Dee Waddell is group information officer of marketing, sales and customer service with $2.3 billion Amtrak. Waddell meets with his business partners once a year to discuss expectations and develop business-focused service-level agreements (SLAs) for IT to meet. His IT group also publishes an annual report of its business results. Traditional technical metrics like network use and applications supported are still tracked, but Waddell doesn't use them to elucidate IT's business contribution.
At TD Bank, call centers are no longer a cost to be contained; they're now revenue generators. "When you focus on metrics that define value, it's a very different conversation than the one you would normally have about [doing things] faster and cheaper," Codack says. "It's about IT's contribution to those sales metrics. What has technology done to drive that revenue?"
Business executives have increased expectations for IT, says Codack, driven largely by the value they've reaped from technology at home. "There's been a rapid onslaught of technology that provides real value for them in their personal lives," Codack says. If IT doesn't provide similar value at work, they won't hesitate to look elsewhere for it. "We can't be naïve and say we're all one team and don't have to define and drive our contribution [to the business]," Codack says. "Everyone spends a fair amount of time [working] to improve gross and margin. You have to defend [IT costs], but it's more about your contribution versus your spend."

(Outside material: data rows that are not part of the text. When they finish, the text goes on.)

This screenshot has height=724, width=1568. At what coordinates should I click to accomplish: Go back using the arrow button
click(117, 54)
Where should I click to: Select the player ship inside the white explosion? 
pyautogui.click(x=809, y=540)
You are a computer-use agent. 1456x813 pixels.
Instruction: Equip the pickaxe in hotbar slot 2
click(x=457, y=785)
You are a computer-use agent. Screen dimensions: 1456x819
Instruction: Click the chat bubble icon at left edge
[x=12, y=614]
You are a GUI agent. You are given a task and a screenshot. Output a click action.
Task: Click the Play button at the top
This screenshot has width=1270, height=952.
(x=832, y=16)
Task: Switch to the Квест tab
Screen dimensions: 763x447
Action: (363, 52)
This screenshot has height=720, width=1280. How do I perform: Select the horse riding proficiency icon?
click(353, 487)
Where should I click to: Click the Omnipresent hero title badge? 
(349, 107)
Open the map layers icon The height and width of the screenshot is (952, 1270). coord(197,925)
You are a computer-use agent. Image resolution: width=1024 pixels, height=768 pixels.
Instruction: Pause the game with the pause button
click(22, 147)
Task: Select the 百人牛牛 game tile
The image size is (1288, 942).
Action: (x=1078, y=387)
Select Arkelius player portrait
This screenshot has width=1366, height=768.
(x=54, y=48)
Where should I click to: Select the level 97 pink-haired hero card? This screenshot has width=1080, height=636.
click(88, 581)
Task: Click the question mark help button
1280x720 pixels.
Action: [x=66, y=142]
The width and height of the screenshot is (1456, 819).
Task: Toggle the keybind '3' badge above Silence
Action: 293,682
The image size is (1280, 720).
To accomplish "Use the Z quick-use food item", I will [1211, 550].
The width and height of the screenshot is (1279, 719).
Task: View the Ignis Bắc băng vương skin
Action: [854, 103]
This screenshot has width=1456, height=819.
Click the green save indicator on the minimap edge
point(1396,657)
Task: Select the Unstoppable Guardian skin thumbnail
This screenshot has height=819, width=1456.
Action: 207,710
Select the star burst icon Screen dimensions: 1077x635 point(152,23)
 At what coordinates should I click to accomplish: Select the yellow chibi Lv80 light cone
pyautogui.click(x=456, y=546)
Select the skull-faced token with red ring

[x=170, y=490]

The goal is to move toward an "increasingly common vocabulary," says Boocock. Take a seemingly technology-centric decision: when to upgrade an operating system. "In the past, that was purely an IT decision," Boocock says. "But upgrades cost a lot of money and they take resources away from other initiatives. It's still my decision to make, but it needs to be framed in business terms." Instead of saying the upgrade needs to happen because the existing version is no longer supported, he explains the increased operating risk that the company will be exposed to and its inability to build new capabilities without the investment.
Or consider the typical infrastructure reliability metric -- 99.9 percent uptime. "We used to celebrate meeting that," says Chevron's Ehrlich. "And while we were celebrating, there was a business leader saying, 'Oh yeah, where were you that Saturday when we couldn't collect credit card payments?'" The old operational measures are necessary, but not sufficient. Chevron IT created a business incident index to track the number of IT service issues that affected business and the impact of each in terms of revenue and reputation. Ask Ehrlich if it was hard to figure out a way to quantify that impact and he lets out a "Heck, yeah!" In a decentralized company with a presence in more than 100 countries, thousands of transactions are taking place every minute. "To get that insight isn't easy, and we've tried a bunch of different things," he says. They ultimately settled on ranges -- low, medium and high -- defined by financial impact.
The farther away an IT investment is from the front lines, the harder it is to frame in business terms. Network assets, for example, could be used in 101 different ways, says Ehrlich. "How do you quantify the business impact of that?" He doesn't. "That's where we've landed," he says. "Some things are just a utility that we run as cost effectively and efficiently as we can." Those investment decisions are still made strategically. They're just tied to IT rather than business strategy.
That's not a bad place to be, says Gartner's Aron. "Treat run-the-business, regulatory or risk investments as a tax -- checking [that] the business is taxed the right amount," he advises. "Treat value-generating, IT-intensive projects like all investments, and optimize based on outcomes."